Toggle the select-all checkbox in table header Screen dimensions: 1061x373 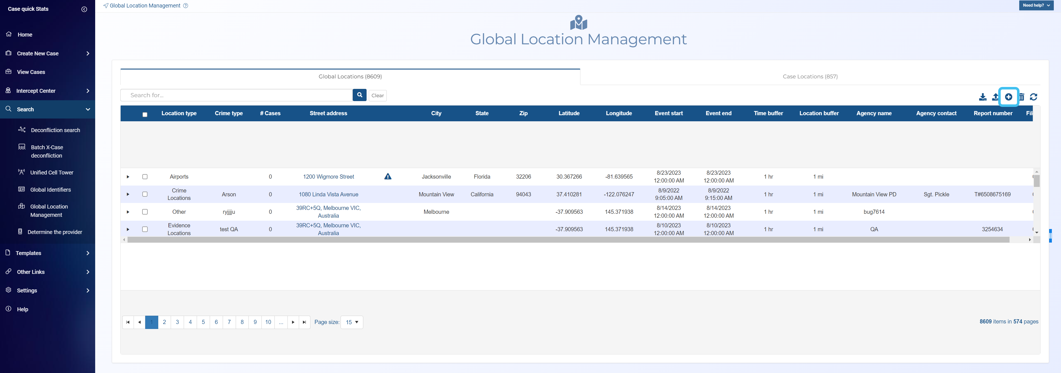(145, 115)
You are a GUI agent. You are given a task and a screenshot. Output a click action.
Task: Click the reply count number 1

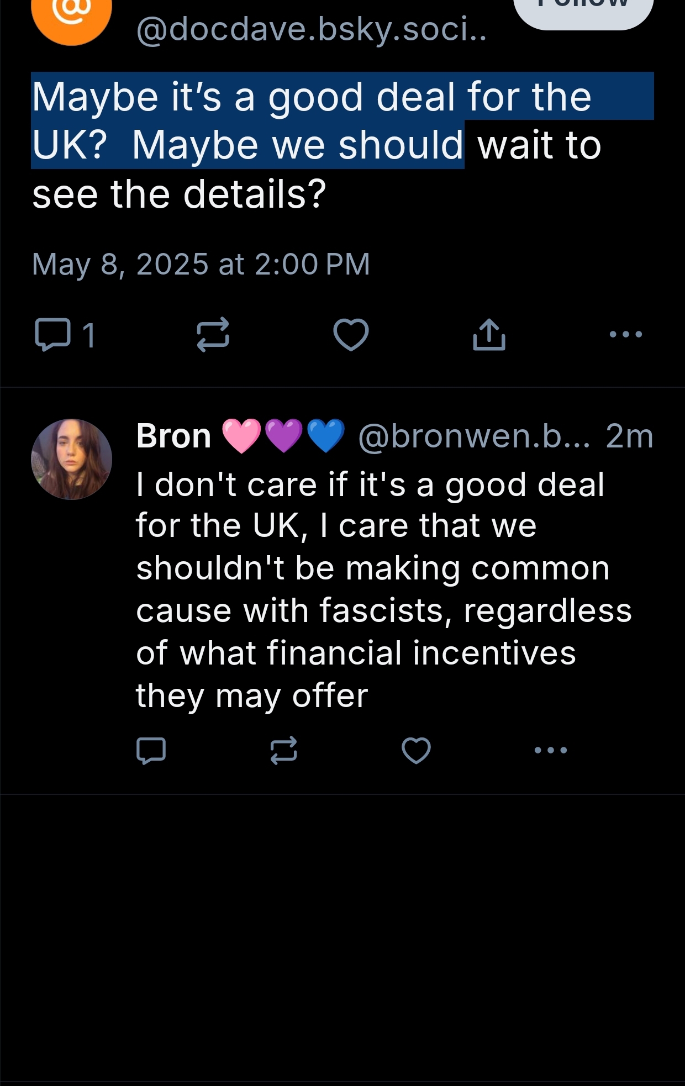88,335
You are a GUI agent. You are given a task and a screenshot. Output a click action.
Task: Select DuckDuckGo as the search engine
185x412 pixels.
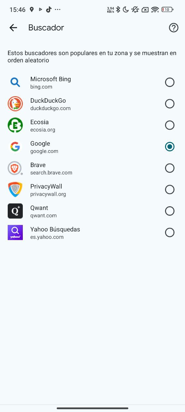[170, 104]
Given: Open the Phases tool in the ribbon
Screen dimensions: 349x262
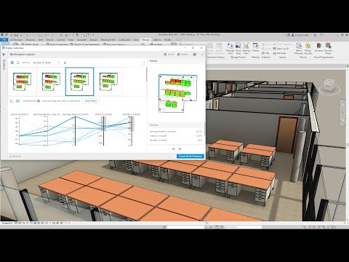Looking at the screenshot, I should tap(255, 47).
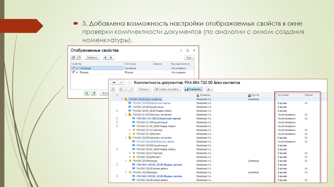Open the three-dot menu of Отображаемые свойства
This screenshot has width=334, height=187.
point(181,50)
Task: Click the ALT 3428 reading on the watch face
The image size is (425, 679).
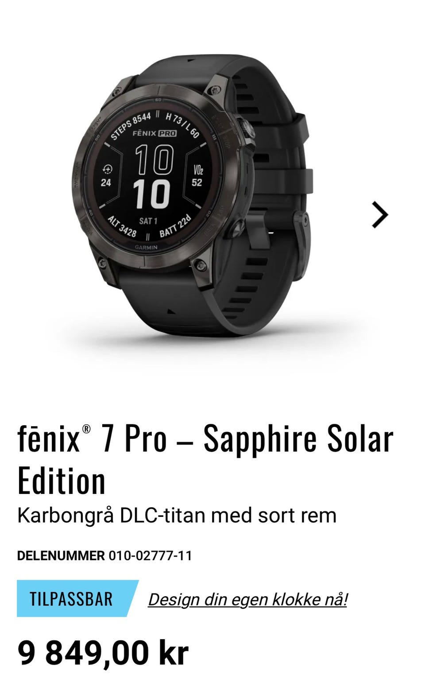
___
[Exercise] Repeat the data word for word, starting with the line that contains "Given: Open the Phases tool in the ribbon" and ending with the line that contains "point(181,50)", including both of those lines. Leave out the pictures.

[Exercise solution]
Given: Open the Phases tool in the ribbon
Screen dimensions: 349x262
Looking at the screenshot, I should tap(255, 47).
Open the three-dot menu of Отображаемые свойства
This screenshot has width=334, height=187.
point(181,50)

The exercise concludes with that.